• [Input rows]

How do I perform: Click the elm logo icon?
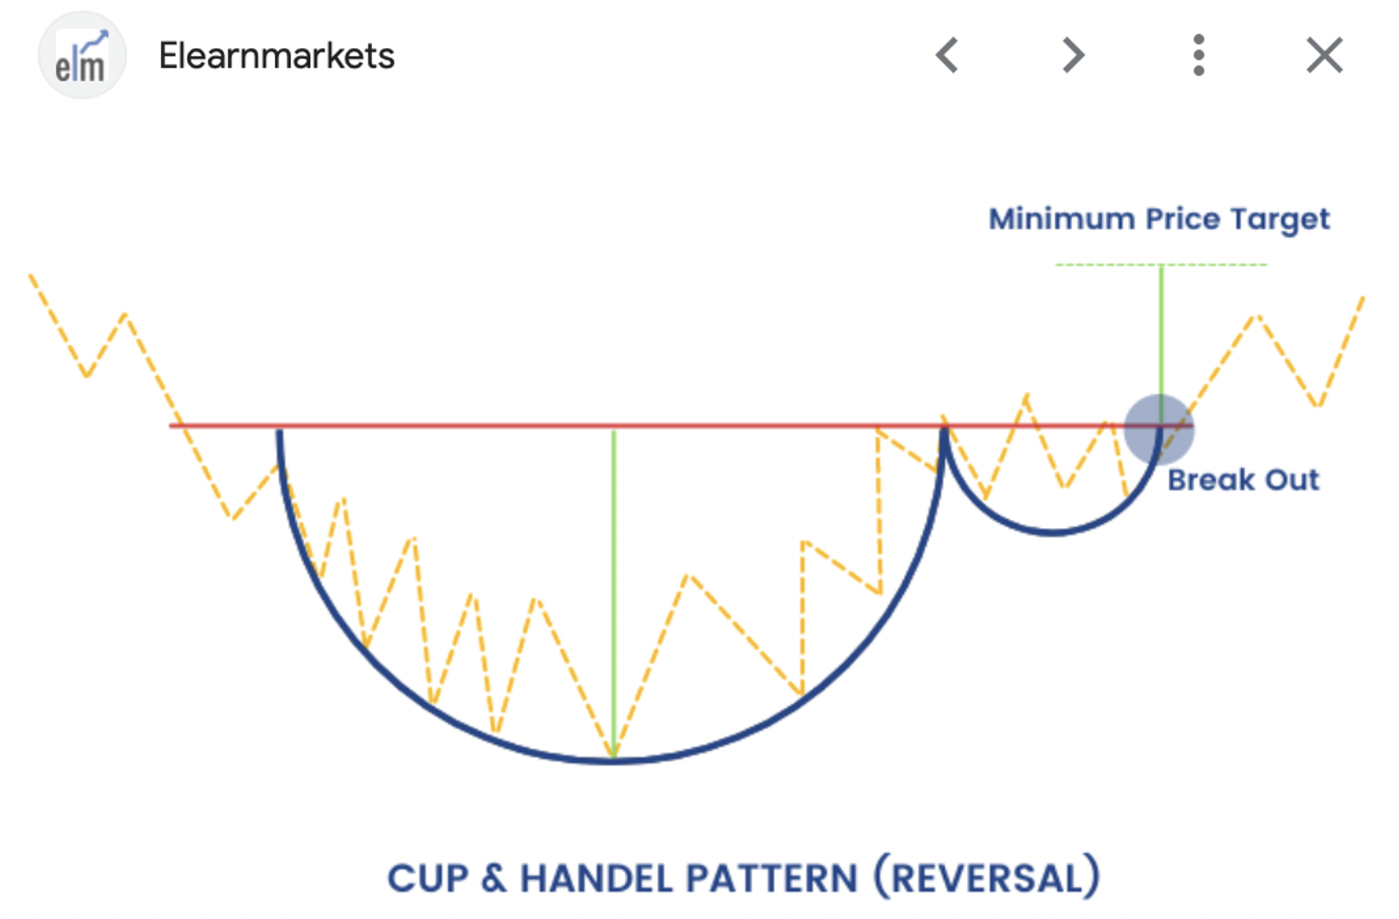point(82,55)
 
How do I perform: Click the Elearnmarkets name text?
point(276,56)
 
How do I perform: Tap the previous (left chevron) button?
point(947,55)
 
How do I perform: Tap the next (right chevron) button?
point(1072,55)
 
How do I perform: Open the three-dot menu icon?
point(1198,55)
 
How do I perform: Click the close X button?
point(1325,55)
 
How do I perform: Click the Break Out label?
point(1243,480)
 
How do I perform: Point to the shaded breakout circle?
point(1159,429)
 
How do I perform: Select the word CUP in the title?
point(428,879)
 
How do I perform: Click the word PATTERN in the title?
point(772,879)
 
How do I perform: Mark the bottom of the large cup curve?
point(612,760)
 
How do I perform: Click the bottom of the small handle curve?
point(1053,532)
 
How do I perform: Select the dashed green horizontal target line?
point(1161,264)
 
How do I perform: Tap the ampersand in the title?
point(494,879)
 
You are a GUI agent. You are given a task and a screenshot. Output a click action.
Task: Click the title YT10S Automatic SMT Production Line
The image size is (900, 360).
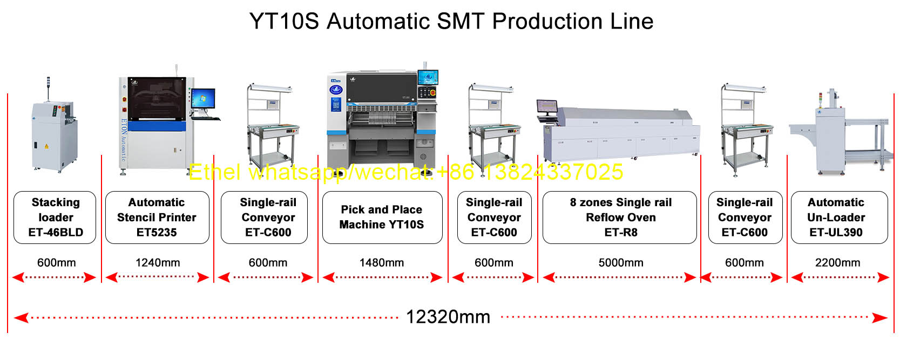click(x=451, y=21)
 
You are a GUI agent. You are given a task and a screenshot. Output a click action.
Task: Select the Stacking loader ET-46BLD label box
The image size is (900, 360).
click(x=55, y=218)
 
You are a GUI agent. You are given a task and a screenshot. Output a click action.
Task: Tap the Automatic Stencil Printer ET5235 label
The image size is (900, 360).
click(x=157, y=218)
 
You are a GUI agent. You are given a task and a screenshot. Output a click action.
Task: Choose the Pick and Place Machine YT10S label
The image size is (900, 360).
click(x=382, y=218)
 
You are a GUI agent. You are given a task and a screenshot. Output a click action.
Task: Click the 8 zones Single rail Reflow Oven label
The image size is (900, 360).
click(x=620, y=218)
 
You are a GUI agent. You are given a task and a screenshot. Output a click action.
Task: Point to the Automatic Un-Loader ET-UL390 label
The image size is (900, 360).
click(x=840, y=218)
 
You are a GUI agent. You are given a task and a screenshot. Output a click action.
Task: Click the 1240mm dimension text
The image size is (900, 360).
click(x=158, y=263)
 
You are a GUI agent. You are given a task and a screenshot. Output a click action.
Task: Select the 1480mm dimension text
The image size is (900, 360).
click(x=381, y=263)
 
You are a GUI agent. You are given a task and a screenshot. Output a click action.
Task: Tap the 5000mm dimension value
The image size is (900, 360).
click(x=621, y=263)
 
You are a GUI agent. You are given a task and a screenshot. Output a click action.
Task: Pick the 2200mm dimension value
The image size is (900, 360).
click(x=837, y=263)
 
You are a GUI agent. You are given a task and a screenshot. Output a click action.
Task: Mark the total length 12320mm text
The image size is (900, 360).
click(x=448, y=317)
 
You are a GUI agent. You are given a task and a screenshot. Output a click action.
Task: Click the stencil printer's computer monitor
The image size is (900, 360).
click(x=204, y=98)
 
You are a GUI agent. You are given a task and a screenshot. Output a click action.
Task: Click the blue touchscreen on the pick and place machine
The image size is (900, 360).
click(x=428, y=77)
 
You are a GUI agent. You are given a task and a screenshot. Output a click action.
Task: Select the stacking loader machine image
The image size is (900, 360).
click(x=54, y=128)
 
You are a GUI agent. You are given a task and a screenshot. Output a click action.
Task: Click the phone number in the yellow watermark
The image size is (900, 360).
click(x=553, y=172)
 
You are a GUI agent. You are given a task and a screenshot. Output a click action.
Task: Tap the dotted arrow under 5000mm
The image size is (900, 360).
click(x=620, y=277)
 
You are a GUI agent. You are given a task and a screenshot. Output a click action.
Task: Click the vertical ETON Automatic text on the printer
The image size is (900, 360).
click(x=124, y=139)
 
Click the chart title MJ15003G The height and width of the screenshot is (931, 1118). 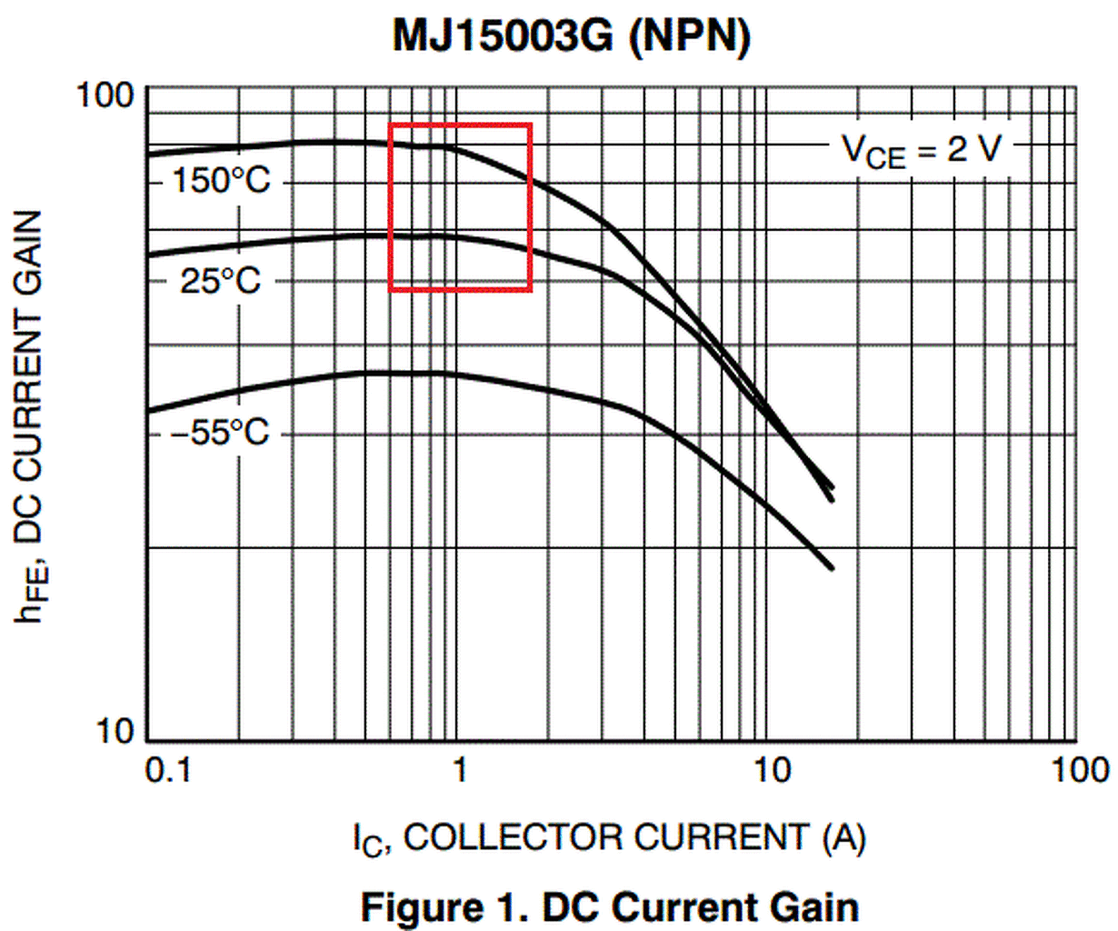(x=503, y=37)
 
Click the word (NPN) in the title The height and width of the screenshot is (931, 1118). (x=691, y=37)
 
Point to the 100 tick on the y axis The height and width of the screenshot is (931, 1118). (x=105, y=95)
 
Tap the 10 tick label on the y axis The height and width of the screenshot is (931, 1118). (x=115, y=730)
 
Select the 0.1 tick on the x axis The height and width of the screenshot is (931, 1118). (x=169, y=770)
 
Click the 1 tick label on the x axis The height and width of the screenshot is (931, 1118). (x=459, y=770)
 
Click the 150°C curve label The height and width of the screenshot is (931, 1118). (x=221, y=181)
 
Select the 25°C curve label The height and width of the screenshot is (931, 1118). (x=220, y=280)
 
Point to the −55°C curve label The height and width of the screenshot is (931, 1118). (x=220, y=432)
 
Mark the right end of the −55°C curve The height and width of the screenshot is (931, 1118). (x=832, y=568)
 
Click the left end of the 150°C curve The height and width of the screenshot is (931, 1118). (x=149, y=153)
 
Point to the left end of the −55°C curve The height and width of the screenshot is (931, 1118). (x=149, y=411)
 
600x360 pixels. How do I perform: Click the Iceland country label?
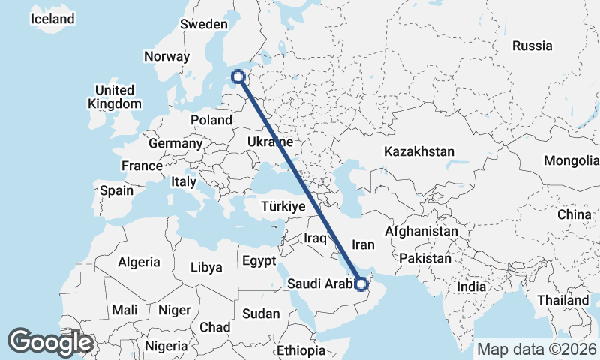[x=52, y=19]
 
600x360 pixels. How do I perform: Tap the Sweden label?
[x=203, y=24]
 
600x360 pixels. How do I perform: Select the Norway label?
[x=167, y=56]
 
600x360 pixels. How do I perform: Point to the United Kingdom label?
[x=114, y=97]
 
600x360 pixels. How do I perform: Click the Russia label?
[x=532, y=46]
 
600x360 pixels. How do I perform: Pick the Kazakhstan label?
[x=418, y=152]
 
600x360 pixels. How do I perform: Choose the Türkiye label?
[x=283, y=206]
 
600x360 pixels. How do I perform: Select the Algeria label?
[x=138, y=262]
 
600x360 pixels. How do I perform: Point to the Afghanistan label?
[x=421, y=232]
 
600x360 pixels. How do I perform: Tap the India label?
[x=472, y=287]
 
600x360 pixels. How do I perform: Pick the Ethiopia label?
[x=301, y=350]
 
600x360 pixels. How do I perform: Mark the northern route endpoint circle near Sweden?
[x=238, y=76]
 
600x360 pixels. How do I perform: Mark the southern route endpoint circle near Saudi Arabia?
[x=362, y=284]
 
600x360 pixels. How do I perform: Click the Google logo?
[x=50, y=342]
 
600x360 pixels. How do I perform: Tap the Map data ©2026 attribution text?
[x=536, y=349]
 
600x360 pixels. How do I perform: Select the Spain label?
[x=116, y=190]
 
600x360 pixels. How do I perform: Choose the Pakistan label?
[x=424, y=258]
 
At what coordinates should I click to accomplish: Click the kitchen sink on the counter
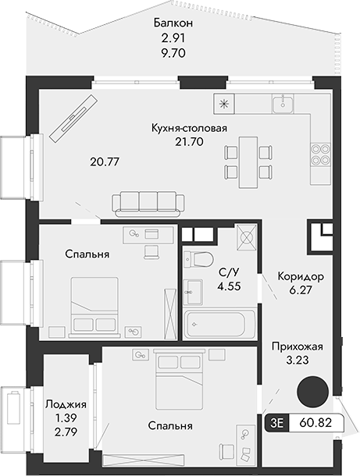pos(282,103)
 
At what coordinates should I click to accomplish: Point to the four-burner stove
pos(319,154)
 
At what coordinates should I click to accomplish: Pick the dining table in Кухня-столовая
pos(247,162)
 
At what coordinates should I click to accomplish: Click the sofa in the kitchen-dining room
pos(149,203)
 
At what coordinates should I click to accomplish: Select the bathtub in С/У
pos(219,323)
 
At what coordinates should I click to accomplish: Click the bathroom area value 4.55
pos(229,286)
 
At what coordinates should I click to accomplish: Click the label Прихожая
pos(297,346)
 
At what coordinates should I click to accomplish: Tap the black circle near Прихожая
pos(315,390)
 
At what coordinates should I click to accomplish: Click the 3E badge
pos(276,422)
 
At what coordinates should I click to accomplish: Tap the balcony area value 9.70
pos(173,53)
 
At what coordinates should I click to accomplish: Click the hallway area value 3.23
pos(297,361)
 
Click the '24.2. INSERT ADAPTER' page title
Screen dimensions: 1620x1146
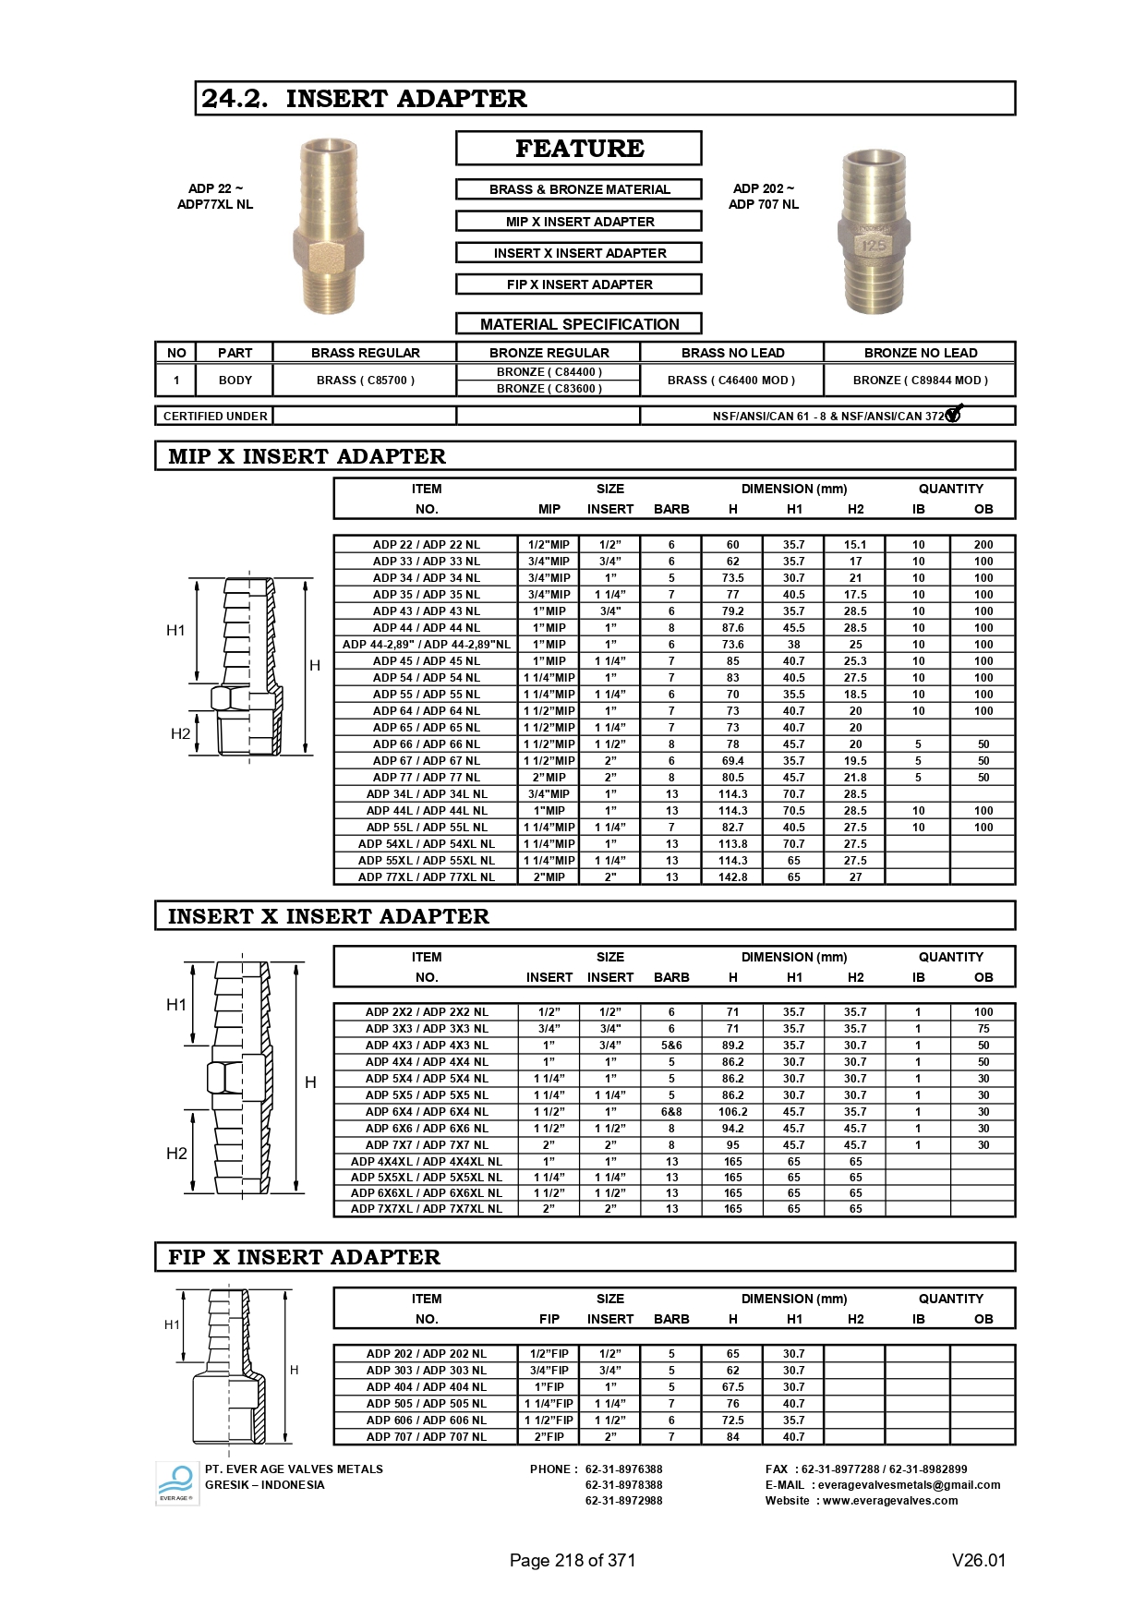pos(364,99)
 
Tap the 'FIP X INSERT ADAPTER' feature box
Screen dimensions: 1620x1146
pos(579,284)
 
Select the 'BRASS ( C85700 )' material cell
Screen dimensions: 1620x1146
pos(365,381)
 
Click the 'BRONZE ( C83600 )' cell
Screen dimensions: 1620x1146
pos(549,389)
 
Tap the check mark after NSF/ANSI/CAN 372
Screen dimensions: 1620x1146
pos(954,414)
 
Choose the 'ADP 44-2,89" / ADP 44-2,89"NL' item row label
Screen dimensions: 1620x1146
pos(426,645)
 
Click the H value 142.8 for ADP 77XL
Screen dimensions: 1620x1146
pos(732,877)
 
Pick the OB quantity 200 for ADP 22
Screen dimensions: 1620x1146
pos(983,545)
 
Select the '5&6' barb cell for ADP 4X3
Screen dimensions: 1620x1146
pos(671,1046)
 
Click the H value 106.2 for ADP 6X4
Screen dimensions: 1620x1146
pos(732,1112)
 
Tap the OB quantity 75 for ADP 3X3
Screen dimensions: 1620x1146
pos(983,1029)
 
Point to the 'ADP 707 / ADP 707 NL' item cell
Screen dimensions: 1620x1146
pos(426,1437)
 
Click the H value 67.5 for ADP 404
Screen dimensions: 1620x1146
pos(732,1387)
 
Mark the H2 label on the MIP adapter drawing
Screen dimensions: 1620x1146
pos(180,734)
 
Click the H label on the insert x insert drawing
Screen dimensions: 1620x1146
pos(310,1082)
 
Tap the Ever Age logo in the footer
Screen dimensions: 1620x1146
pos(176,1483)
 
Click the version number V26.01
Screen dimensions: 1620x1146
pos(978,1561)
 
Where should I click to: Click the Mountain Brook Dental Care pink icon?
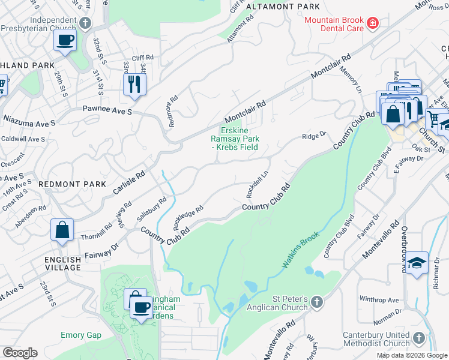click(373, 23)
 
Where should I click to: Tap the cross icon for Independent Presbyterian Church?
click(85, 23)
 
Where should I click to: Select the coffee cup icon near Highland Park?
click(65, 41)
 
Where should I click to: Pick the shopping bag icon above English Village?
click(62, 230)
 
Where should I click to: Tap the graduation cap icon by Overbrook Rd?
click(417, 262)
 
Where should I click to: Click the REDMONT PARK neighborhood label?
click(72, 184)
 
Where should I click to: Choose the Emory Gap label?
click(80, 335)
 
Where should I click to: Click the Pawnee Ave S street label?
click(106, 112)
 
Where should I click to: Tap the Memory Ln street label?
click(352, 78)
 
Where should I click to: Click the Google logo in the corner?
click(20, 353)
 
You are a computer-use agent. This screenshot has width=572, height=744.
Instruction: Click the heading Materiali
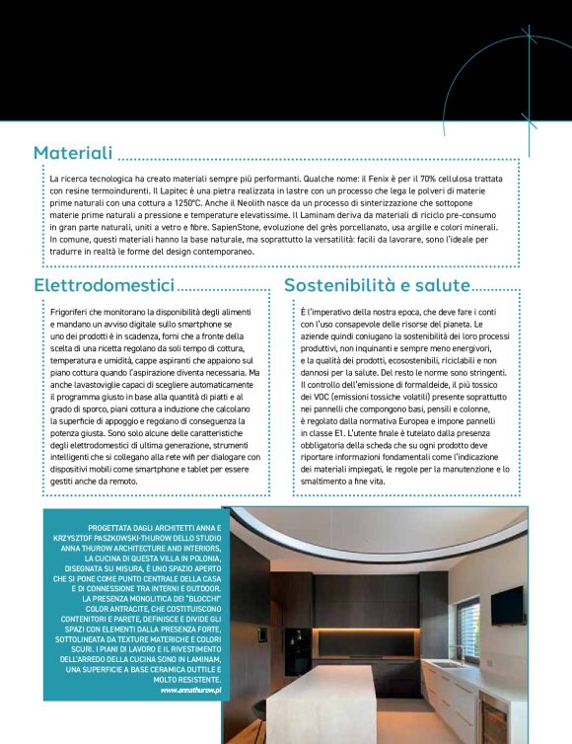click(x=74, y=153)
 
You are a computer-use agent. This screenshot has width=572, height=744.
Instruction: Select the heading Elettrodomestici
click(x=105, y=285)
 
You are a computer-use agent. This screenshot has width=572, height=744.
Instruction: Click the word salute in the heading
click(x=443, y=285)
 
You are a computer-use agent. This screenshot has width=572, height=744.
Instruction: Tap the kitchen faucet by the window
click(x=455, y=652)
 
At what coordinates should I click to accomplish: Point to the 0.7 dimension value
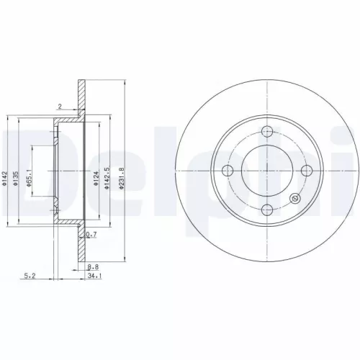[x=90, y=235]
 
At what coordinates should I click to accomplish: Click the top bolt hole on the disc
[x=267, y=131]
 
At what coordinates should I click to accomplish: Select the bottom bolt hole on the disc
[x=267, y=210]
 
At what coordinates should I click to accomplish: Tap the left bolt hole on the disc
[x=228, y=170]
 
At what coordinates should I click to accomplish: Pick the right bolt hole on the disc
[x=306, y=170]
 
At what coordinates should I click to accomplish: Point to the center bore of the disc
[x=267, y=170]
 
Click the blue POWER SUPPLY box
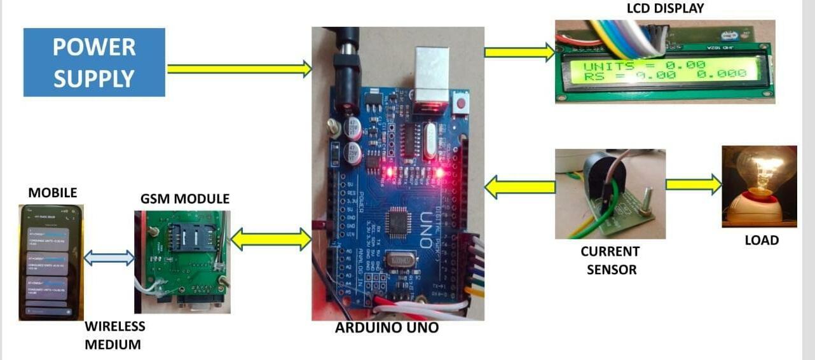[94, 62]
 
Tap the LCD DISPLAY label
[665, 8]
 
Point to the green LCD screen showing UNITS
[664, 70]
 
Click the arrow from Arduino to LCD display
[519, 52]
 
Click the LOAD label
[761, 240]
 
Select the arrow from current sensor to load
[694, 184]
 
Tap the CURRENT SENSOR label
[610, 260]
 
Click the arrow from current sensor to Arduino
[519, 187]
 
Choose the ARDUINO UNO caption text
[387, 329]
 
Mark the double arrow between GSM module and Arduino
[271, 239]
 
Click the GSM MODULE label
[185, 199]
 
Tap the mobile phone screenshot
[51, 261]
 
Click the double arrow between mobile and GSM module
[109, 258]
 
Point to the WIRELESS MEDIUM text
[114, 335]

• [What you have to do] Please convert the items into a numbered list, one line per entry, starting at the first line and ending with the line that contains "click(x=55, y=218)". Leave out blank lines and pictures.

• [Output below]
1. How do I perform: Click the elm logo icon?
2. point(82,55)
3. How do I perform: Click the Elearnmarkets name text?
4. point(276,56)
5. How do I perform: Tap the previous (left chevron) button?
6. point(947,55)
7. How do I perform: Tap the next (right chevron) button?
8. point(1072,55)
9. How do I perform: Open the three-dot menu icon?
10. point(1198,55)
11. How do I perform: Click the close X button?
12. point(1325,55)
13. How do I perform: Click the Break Out label?
14. point(1243,480)
15. How do I perform: Point to the shaded breakout circle?
16. point(1159,429)
17. How do I perform: Select the word CUP in the title?
18. point(428,879)
19. How do I perform: Click the word PATTERN in the title?
20. point(772,879)
21. How do I perform: Mark the bottom of the large cup curve?
22. point(612,760)
23. How do I perform: Click the bottom of the small handle curve?
24. point(1053,532)
25. How do I perform: Select the dashed green horizontal target line?
26. point(1161,264)
27. How do I perform: Tap the ampersand in the title?
28. point(494,879)
29. You are a GUI agent. You are given a task and a screenshot. Output a click action.
30. Task: Click the title YT10S Automatic SMT Production Line
31. The image size is (900, 360).
32. click(x=451, y=21)
33. You are a GUI agent. You are given a task and a screenshot. Output a click action.
34. Task: Select the Stacking loader ET-46BLD label box
35. The image size is (900, 360).
36. click(x=55, y=218)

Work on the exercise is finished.